Only the lines with "Given" in them need to be copied from the listing.

Extracted material: Begin

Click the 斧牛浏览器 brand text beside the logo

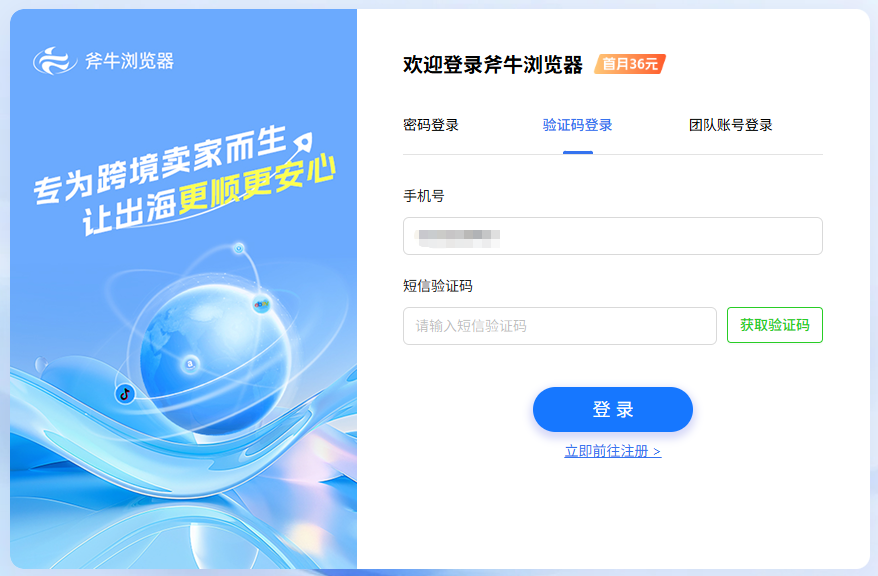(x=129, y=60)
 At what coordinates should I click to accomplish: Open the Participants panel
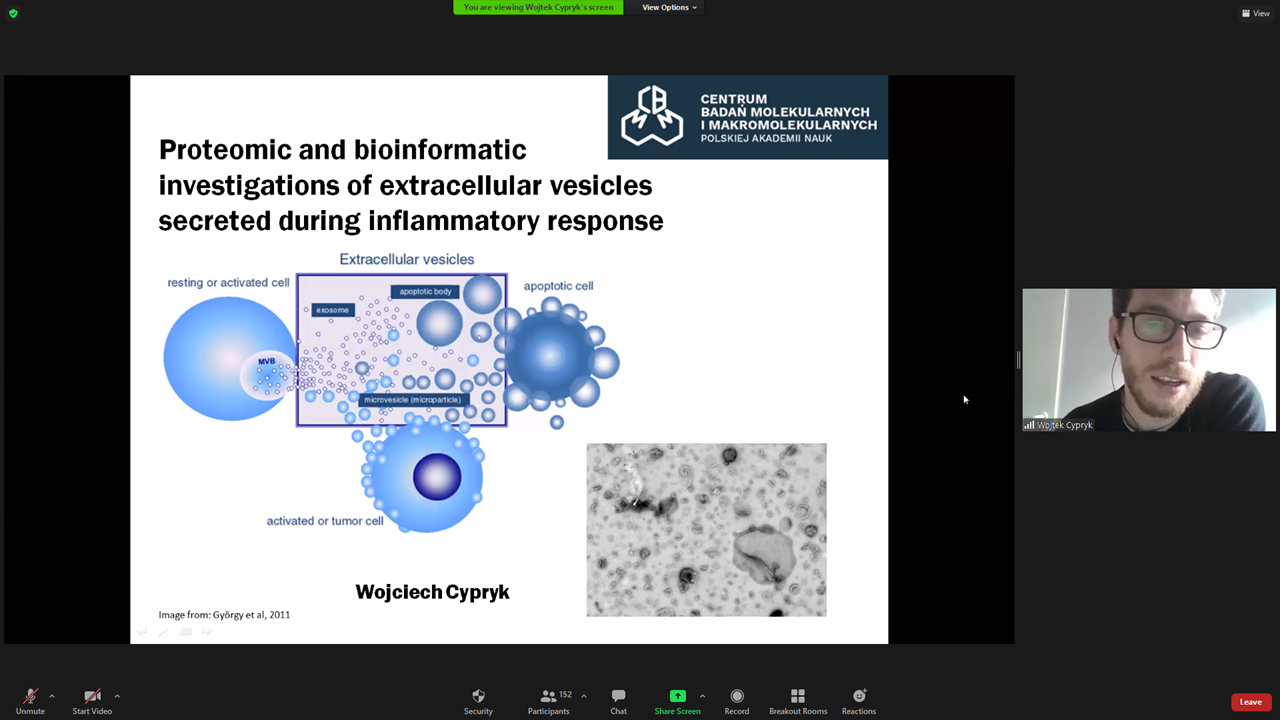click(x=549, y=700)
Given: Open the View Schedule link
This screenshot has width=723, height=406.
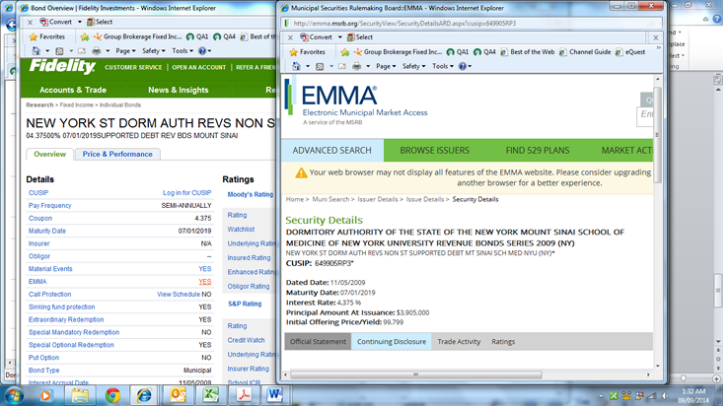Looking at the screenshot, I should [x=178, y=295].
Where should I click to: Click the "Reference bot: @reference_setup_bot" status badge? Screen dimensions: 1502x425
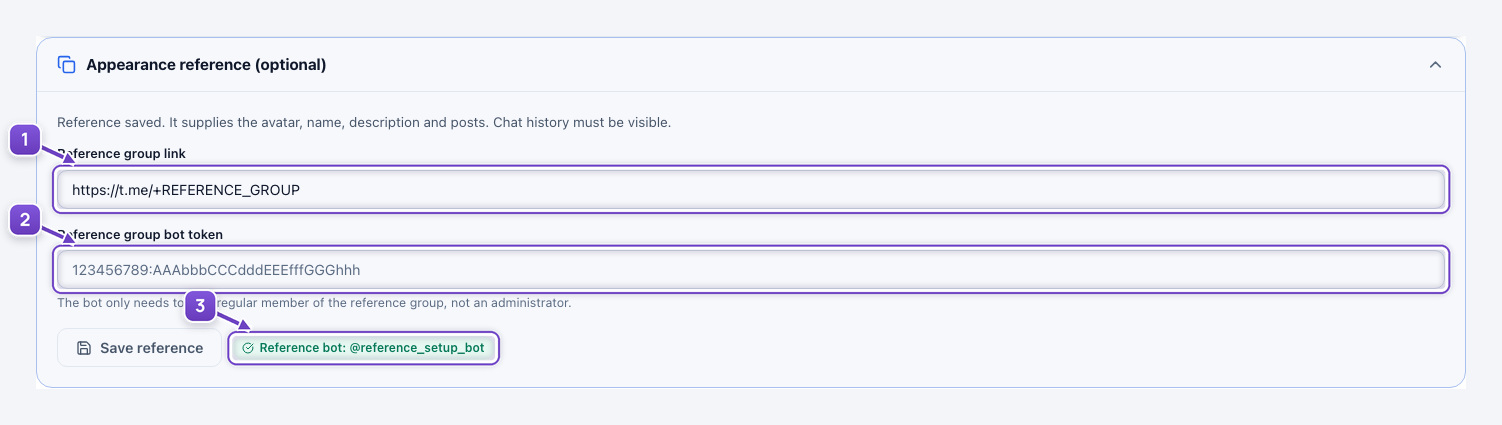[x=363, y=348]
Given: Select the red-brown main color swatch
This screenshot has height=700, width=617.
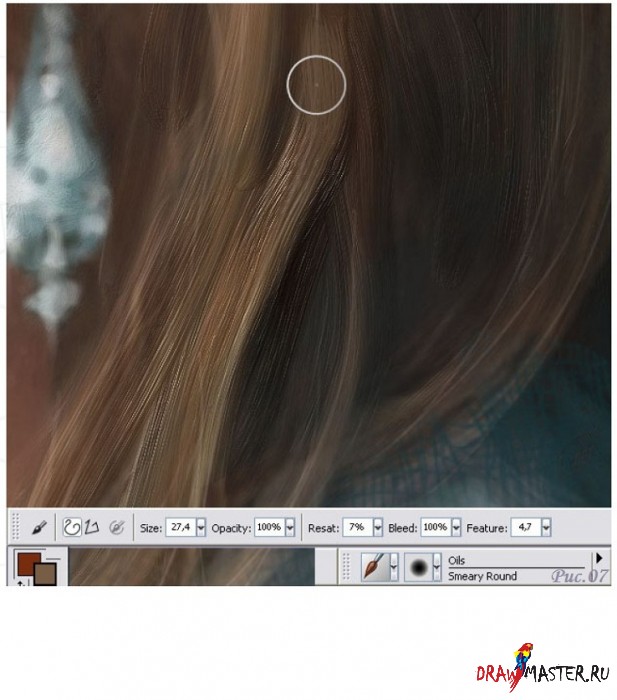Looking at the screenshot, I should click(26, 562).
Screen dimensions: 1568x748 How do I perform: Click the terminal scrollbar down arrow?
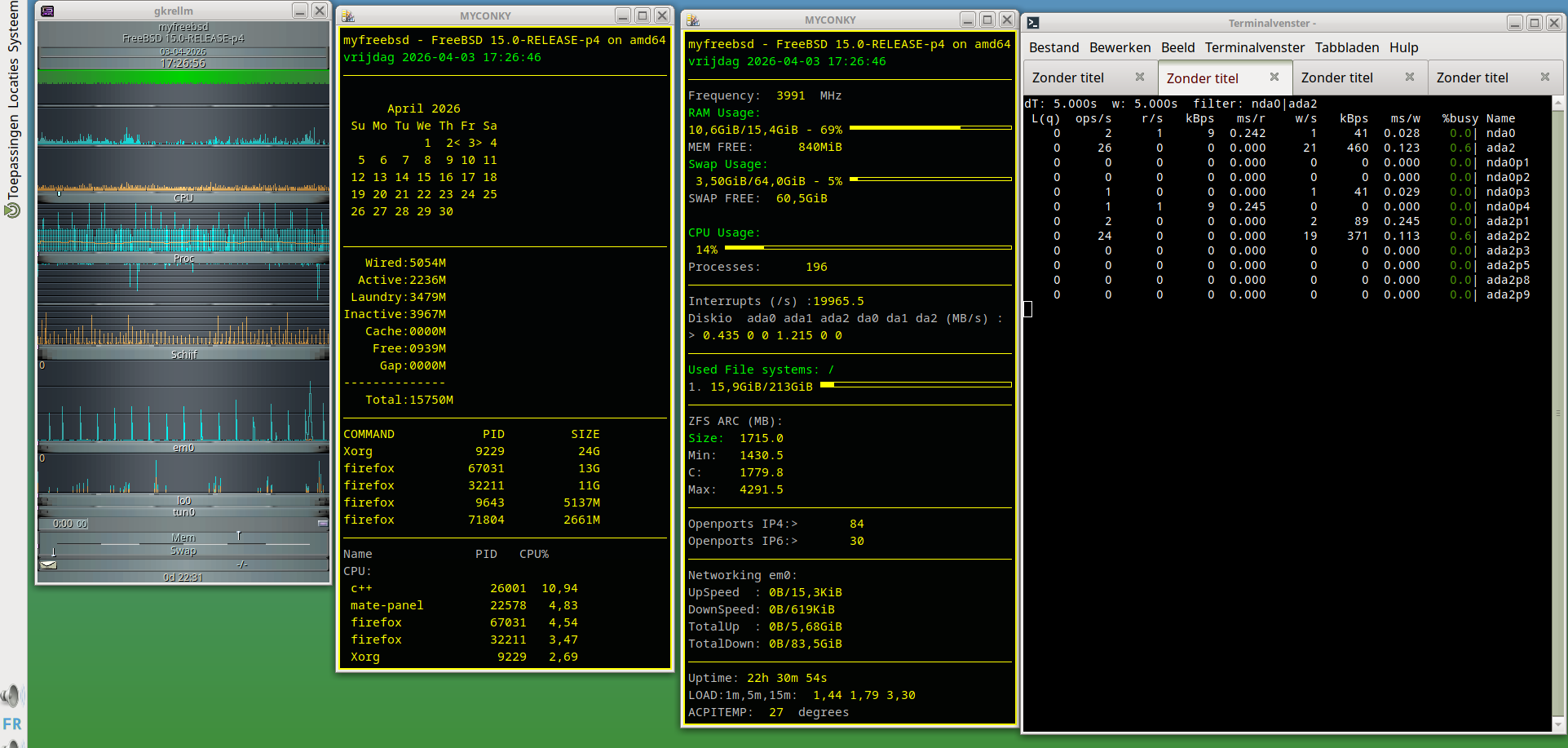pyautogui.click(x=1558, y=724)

Extracted material: End

» **Exercise solution**
Given: Open the View Schedule link
Given: Select the red-brown main color swatch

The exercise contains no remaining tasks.